[flang-commits] [flang] [flang, openacc] Limit operations hoisting from acc.loop. (PR #177727)

Slava Zakharin via flang-commits flang-commits at lists.llvm.org
Fri Jan 23 18:58:02 PST 2026


https://github.com/vzakhari created https://github.com/llvm/llvm-project/pull/177727

This patch implements `OperationMoveOpInterface::canMoveOutOf()`
method for `acc.loop`, such that even Pure operations are not hoisted
by LICM if any of their operands are referenced in the data operands
of `acc.loop`. Related to #175108.


>From 3c5c9e31bf58ada23536b8fccece18f25aadd17b Mon Sep 17 00:00:00 2001
From: Slava Zakharin <szakharin at nvidia.com>
Date: Fri, 23 Jan 2026 18:00:07 -0800
Subject: [PATCH] [flang,openacc] Limit operations hoisting from acc.loop.
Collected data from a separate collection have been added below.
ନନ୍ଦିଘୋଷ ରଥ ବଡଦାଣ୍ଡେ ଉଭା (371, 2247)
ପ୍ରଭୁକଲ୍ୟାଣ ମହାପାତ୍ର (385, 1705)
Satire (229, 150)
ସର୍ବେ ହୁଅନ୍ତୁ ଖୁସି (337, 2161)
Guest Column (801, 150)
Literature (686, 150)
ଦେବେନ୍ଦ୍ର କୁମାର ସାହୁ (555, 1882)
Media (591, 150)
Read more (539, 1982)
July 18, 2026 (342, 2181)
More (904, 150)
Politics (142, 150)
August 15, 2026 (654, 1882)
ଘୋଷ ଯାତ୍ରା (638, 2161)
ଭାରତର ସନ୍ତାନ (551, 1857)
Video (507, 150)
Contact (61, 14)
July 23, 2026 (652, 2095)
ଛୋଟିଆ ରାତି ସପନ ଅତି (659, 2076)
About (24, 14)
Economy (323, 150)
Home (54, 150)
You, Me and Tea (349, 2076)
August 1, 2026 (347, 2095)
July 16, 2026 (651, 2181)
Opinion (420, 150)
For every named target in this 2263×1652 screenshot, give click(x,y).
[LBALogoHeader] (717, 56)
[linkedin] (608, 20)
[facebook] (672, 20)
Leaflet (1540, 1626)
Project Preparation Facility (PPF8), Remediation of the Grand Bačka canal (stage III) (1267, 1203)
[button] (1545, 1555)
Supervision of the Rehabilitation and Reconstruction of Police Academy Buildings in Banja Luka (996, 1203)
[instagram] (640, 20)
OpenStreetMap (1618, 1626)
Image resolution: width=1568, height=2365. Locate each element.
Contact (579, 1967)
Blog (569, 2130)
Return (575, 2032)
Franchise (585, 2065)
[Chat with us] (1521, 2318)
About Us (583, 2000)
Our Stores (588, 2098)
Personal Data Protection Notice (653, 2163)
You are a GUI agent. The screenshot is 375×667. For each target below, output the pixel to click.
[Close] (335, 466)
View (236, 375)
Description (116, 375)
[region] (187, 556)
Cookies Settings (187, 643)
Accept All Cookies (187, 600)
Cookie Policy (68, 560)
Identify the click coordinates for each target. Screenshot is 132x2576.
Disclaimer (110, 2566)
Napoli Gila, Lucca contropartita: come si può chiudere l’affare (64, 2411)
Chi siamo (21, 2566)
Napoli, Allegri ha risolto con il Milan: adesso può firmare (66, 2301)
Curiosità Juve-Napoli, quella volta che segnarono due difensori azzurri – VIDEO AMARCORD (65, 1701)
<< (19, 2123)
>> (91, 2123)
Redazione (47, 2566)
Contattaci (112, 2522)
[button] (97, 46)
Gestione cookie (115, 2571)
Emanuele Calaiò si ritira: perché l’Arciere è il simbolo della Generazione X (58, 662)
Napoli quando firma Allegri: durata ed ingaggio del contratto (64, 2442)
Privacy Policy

This patch implements `OperationMoveOpInterface::canMoveOutOf()`
method for `acc.loop`, such that even Pure operations are not hoisted
by LICM if any of their operands are referenced in the data operands
of `acc.loop`. Related to #175108.
---
 .../Support/FIROpenACCOpsInterfaces.cpp       | 21 ++++-
 flang/test/Transforms/licm.fir                | 88 +++++++++++++++++++
 2 files changed, 105 insertions(+), 4 deletions(-)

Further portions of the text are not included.